**Requirement:**
Go over the data and keep only the lines that include "agent".

**Collected data entries:**

- - - - -

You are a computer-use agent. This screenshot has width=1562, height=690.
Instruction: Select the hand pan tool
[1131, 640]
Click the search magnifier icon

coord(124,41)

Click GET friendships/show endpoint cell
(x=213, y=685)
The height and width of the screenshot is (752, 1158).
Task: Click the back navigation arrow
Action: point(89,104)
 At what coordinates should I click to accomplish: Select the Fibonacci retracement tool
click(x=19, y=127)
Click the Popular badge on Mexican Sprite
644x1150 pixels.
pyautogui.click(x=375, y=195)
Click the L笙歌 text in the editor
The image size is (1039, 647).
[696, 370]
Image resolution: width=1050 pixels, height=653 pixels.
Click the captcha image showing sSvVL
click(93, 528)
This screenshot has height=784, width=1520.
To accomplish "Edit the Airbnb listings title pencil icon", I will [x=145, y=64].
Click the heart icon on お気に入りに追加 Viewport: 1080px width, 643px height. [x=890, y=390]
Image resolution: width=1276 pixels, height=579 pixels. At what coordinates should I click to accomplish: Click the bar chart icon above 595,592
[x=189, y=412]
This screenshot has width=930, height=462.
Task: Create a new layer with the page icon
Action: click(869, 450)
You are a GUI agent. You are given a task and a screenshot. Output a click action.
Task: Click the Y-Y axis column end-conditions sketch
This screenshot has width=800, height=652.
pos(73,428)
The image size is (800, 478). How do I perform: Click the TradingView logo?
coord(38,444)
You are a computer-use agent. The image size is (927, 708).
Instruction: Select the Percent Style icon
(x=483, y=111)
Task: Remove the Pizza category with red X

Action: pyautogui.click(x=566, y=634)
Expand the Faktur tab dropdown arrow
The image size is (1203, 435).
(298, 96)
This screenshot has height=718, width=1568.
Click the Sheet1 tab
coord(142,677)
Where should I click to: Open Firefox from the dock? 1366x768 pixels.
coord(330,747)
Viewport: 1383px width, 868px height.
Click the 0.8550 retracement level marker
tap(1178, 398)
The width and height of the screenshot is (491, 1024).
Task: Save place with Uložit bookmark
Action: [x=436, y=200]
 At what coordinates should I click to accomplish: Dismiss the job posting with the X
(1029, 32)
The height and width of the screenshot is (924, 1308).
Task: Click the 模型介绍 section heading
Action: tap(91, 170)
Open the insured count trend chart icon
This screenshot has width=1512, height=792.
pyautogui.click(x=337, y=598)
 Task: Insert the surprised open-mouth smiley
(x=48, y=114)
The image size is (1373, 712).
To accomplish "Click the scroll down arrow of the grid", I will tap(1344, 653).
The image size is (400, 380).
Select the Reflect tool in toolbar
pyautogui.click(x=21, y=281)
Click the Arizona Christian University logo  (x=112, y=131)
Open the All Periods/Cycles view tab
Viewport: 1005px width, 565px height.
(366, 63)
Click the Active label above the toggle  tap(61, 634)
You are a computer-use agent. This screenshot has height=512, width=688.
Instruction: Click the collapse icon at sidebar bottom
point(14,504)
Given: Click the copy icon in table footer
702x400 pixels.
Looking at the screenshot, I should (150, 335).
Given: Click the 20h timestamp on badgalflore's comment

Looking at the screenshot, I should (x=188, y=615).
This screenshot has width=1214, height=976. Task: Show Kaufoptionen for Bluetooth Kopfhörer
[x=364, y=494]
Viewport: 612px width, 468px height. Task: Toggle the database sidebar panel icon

- - - - -

**Result:**
You are a computer-use agent. This screenshot has width=1562, height=690.
You are a GUI agent. You are given a task and a screenshot. Output a click action.
You are a computer-use agent. The image size is (927, 708).
You are a computer-use agent. This screenshot has height=512, width=688.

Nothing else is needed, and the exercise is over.